Hello, novice gardener here. I have this potted anemone which looks completely dead... except it isn't!! I can see some very tiny new shoots starting to peep out. I'm utterly thrilled because I thought it was dead. But, what do I do with the old, dry, dead looking stalks? Do I trim the dead bits out? And is there any special food or compost I should give it to keep it happy? Thanks in advance!

What to do with this Anenome?
What to do with this Anenome?
OP posts:
florentina1 · 27/02/2021 15:37

Trim it back and in middle March add some fresh compost. This can be done by lifting out of the pot, shake off the dead soil and replace with fresh. They are tough as old boots, don’t need feeding, but do better in Shade.

RainbowHash · 27/02/2021 15:55

Brilliant, will do. Thanks so much!

OP posts:
MereDintofPandiculation · 28/02/2021 11:35

It's doing what it's supposed to do. The above ground stuff will die back every autumn, then in the spring it puts forth new shoots using the food that it has stored in its roots. A lot of herbaceous perennials do that.

BewareTheBeardedDragon · 28/02/2021 19:55

I'm sure it's fine - mine are all below ground at the moment, planning their next campaign to conquer the entire shady side of the garden 🙈

Ducksurprise · 28/02/2021 19:57

I'm also new to all this. I've gone with snapping of all dead wood and leaving the healthy bits. I'm so excited seeing them all come back to life. It's very Lazarus.

SwanShaped · 28/02/2021 20:04

I remember the same happening with a fuschia. Only a few years ago. I had no idea that plants came back to life from a dead looking stick! I love gardening now, I think that was the start of it.

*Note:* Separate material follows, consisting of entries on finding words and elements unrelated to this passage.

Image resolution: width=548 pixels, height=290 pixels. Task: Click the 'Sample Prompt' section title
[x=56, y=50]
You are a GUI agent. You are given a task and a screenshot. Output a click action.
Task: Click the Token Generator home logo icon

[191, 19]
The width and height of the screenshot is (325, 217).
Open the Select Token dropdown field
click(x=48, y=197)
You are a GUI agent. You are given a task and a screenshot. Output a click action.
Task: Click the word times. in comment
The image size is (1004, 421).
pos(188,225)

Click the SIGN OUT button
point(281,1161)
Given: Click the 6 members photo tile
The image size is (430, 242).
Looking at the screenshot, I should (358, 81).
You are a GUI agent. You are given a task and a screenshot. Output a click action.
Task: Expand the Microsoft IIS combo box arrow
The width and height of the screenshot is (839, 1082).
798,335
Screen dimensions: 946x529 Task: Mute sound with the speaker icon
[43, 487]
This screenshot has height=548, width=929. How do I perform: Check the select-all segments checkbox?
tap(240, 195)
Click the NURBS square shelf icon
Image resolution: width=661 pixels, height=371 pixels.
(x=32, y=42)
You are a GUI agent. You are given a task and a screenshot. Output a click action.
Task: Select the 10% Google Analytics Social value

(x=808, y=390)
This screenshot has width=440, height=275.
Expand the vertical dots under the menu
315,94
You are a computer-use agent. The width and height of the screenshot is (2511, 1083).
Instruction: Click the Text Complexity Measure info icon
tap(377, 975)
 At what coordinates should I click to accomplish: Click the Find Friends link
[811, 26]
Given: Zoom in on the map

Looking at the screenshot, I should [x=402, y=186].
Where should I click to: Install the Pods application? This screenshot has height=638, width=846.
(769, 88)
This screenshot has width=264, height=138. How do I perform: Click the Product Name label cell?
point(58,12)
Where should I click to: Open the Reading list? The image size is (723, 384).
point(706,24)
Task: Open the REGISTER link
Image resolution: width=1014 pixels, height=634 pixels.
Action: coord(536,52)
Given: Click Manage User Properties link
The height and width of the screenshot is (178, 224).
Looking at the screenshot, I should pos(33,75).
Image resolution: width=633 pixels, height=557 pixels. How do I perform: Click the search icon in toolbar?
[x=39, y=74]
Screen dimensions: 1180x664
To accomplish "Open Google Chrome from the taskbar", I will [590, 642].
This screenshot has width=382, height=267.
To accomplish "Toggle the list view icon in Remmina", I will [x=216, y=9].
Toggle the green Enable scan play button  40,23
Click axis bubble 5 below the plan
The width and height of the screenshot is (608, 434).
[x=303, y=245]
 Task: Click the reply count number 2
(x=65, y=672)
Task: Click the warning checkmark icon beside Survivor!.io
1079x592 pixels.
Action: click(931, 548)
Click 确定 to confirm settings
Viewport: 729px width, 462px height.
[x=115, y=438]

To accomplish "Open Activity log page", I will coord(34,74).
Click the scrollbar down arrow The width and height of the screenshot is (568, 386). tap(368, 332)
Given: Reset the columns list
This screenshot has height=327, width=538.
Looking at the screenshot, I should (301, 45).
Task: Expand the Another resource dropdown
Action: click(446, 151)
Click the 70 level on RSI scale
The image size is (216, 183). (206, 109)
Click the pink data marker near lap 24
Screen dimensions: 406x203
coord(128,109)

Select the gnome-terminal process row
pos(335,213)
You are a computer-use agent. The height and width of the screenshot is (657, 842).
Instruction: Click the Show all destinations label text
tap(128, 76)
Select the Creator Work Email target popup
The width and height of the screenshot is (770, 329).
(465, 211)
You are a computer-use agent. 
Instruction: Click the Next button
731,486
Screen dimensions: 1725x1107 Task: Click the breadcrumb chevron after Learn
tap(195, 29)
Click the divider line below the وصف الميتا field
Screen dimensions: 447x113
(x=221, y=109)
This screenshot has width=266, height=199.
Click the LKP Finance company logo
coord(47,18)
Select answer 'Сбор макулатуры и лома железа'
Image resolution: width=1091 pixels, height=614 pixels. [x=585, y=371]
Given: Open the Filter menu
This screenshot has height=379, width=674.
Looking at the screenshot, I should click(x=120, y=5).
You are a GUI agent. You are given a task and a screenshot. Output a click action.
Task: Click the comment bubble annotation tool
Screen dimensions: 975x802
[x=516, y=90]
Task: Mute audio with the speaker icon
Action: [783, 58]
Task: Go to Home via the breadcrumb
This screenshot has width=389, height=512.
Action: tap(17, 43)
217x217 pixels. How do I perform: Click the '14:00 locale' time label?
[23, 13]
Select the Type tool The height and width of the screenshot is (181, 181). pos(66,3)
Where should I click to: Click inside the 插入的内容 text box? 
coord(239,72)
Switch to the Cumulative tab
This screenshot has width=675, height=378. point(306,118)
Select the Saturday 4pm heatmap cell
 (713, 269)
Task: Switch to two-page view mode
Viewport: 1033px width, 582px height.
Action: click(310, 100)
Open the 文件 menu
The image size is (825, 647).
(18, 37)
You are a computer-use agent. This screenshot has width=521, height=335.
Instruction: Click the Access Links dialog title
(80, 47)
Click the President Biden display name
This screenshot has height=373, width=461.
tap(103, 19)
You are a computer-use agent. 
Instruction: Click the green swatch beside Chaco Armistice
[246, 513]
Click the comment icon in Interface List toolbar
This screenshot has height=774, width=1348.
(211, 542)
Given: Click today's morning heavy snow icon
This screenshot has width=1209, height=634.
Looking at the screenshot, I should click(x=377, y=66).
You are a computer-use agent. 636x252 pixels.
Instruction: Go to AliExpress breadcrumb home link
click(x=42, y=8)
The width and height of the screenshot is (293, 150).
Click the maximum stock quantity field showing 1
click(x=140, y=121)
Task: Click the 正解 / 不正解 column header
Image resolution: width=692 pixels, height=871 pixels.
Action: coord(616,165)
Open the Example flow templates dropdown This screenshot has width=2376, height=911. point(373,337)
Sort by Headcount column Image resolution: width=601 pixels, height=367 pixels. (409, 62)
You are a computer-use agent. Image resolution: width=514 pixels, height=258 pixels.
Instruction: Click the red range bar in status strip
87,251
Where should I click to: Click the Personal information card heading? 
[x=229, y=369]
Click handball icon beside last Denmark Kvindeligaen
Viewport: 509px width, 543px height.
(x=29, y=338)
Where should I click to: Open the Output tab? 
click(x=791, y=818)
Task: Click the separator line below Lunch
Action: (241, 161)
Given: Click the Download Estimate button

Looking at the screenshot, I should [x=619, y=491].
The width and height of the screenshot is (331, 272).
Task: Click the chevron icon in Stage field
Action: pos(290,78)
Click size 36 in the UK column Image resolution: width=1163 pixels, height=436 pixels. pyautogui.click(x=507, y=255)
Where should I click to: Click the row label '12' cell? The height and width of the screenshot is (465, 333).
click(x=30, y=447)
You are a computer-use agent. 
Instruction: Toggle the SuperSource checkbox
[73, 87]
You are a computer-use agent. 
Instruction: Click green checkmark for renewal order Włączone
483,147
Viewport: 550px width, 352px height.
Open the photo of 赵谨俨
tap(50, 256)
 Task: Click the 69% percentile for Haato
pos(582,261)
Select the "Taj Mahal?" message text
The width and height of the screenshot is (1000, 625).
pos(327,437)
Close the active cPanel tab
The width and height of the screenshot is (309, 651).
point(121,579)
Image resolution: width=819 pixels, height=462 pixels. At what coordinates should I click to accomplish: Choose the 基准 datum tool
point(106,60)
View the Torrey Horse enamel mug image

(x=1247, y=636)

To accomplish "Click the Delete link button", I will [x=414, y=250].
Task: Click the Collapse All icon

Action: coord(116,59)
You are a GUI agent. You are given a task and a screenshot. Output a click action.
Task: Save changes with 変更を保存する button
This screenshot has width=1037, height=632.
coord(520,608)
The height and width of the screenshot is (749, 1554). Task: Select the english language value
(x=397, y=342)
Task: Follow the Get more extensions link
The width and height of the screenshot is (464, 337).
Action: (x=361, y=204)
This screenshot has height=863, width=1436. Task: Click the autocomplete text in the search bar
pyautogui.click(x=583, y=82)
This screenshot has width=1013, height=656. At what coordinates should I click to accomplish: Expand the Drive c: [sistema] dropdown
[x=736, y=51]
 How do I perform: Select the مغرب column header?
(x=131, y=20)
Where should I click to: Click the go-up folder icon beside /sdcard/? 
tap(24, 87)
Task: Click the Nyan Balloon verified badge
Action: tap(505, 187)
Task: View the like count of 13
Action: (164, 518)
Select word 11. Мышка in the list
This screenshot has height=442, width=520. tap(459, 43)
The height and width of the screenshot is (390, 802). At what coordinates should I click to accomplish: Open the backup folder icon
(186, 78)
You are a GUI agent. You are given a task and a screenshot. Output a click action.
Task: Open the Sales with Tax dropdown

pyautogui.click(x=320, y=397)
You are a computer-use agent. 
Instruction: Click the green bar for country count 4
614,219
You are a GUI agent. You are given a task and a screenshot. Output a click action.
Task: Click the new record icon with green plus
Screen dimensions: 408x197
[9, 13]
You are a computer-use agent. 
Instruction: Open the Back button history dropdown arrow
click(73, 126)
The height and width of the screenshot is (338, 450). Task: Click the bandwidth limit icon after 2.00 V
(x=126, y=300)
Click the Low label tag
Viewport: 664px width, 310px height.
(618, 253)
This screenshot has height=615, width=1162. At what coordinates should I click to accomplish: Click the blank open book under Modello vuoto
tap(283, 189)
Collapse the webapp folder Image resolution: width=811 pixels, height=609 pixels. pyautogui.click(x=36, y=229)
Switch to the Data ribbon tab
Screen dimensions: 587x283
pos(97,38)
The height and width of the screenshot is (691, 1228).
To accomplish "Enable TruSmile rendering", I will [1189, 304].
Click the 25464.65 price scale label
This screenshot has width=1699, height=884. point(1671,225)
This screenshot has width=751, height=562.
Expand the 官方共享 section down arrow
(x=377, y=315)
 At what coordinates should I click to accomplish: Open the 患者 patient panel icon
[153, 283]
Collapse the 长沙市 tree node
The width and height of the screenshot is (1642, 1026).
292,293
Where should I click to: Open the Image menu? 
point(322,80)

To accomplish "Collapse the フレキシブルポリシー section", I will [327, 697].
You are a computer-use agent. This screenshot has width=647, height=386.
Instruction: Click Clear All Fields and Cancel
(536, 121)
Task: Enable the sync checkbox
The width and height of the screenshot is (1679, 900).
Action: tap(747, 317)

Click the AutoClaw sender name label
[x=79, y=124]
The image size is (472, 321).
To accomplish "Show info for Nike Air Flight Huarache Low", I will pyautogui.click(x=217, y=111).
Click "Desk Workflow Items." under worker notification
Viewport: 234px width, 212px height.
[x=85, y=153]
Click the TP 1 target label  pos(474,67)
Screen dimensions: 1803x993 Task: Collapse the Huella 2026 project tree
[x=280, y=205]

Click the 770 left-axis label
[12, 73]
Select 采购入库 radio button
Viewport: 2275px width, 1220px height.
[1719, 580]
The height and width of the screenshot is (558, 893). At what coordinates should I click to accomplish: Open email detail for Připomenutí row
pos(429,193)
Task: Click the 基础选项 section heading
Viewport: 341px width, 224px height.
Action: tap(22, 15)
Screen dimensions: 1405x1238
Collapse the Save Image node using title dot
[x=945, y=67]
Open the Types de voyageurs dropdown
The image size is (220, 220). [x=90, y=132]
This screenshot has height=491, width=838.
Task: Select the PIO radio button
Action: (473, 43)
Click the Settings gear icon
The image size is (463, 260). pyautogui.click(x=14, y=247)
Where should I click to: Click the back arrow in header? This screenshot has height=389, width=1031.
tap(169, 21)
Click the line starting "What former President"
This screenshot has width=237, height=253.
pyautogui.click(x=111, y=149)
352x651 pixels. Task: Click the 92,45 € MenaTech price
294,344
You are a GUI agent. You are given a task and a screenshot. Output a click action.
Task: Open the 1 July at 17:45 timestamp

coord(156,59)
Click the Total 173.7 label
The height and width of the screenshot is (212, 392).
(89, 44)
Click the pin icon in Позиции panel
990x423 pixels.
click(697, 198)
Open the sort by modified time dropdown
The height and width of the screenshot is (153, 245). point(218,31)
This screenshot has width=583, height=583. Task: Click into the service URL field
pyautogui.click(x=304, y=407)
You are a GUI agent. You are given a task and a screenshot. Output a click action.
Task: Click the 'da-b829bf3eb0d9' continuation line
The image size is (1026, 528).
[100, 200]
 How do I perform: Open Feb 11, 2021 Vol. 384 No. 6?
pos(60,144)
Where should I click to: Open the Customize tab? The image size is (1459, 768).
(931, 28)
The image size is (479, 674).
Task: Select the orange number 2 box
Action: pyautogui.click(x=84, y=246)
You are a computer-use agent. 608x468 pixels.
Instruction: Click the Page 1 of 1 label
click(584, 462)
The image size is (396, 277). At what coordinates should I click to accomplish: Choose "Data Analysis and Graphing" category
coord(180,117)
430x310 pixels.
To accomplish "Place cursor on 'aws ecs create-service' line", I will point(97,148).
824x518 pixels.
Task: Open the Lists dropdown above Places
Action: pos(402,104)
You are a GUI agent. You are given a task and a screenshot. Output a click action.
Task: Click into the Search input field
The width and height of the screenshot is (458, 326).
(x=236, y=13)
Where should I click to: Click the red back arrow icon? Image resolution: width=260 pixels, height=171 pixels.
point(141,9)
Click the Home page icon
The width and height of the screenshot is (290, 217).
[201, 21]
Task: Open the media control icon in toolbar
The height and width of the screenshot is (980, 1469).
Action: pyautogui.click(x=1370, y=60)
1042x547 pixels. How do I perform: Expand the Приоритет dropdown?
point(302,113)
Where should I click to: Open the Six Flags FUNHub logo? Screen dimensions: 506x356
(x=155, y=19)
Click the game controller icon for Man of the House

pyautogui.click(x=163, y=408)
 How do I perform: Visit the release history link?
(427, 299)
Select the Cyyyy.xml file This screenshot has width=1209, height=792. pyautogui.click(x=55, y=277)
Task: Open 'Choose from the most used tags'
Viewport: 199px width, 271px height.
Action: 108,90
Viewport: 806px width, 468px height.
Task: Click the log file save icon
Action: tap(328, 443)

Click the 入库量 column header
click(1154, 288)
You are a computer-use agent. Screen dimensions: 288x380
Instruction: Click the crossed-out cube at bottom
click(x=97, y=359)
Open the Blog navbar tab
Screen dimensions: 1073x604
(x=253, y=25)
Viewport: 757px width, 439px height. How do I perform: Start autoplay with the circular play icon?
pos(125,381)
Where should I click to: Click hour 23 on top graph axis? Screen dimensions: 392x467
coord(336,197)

MereDintofPandiculation · 01/03/2021 12:32

Any plants that live in a habitat where one part of the year is inhospitable find ways to sit out the unfavourable season. In temperate regions winter can be pretty dire - too cold and/or not enough light for really useful photosynthesis. So instead of shedding their old leaves a few at a time all through the year like tropical trees, most of our trees ditch the whole lot at the beginning of winter and start with a complete new set in spring. And plants which don't have such a solid above ground infrastructure, like fuchsias and anemones take it one step farther and die back to ground level (Fuchsias don't bother to die right back if the winter isn't that cold - that's why you get such huge fuchsias in Ireland).

Bulbs, tubers, corms and rhizomes are taking this one step further, with a good storage organ underground so the plants can get going quickly in spring with early flowers to get first in the queue for pollinators.

Once you get to the Mediterranean and Middle East, the "dead" season isn't winter, it's the summer drought, but the same principle applies. Hence Cyclamen hederifolium, for example, which passes summer as a corm, and bursts into flower in autumn.